The data must be given again in full, with no line altered.

Records supplied:
§ §
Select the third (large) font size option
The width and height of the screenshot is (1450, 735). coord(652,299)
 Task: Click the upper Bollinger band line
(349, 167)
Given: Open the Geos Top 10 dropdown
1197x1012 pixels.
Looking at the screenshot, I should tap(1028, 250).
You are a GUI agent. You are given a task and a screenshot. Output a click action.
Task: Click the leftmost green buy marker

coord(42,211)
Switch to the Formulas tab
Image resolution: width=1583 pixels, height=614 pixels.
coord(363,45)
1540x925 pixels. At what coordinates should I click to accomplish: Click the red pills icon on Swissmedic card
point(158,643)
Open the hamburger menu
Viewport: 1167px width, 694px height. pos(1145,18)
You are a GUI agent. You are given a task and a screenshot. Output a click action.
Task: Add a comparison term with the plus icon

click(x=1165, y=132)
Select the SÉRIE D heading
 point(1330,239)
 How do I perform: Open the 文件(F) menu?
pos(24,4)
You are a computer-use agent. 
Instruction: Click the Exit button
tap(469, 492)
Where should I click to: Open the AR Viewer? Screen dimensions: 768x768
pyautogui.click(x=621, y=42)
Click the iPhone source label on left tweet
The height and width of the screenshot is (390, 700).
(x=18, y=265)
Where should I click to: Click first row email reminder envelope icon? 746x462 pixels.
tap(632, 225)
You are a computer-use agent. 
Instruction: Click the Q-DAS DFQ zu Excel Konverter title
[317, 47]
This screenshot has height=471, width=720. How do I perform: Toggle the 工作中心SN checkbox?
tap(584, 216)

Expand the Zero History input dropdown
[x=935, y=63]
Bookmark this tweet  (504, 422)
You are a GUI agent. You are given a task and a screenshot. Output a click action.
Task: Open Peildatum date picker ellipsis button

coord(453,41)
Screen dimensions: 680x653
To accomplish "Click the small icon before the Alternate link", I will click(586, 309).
§ §
Answer for the task:
Select the third (large) font size option
The width and height of the screenshot is (1450, 735). coord(652,299)
 Task: Click the upper Bollinger band line
(349, 167)
Given: Open the Geos Top 10 dropdown
1197x1012 pixels.
Looking at the screenshot, I should tap(1028, 250).
You are a GUI agent. You are given a task and a screenshot. Output a click action.
Task: Click the leftmost green buy marker

coord(42,211)
Switch to the Formulas tab
Image resolution: width=1583 pixels, height=614 pixels.
coord(363,45)
1540x925 pixels. At what coordinates should I click to accomplish: Click the red pills icon on Swissmedic card
point(158,643)
Open the hamburger menu
Viewport: 1167px width, 694px height. pos(1145,18)
You are a GUI agent. You are given a task and a screenshot. Output a click action.
Task: Add a comparison term with the plus icon

click(x=1165, y=132)
Select the SÉRIE D heading
 point(1330,239)
 How do I perform: Open the 文件(F) menu?
pos(24,4)
You are a computer-use agent. 
Instruction: Click the Exit button
tap(469, 492)
Where should I click to: Open the AR Viewer? Screen dimensions: 768x768
pyautogui.click(x=621, y=42)
Click the iPhone source label on left tweet
The height and width of the screenshot is (390, 700).
(x=18, y=265)
Where should I click to: Click first row email reminder envelope icon? 746x462 pixels.
tap(632, 225)
You are a computer-use agent. 
Instruction: Click the Q-DAS DFQ zu Excel Konverter title
[317, 47]
This screenshot has height=471, width=720. How do I perform: Toggle the 工作中心SN checkbox?
tap(584, 216)

Expand the Zero History input dropdown
[x=935, y=63]
Bookmark this tweet  (504, 422)
You are a GUI agent. You are given a task and a screenshot. Output a click action.
Task: Open Peildatum date picker ellipsis button

coord(453,41)
Screen dimensions: 680x653
To accomplish "Click the small icon before the Alternate link", I will click(586, 309).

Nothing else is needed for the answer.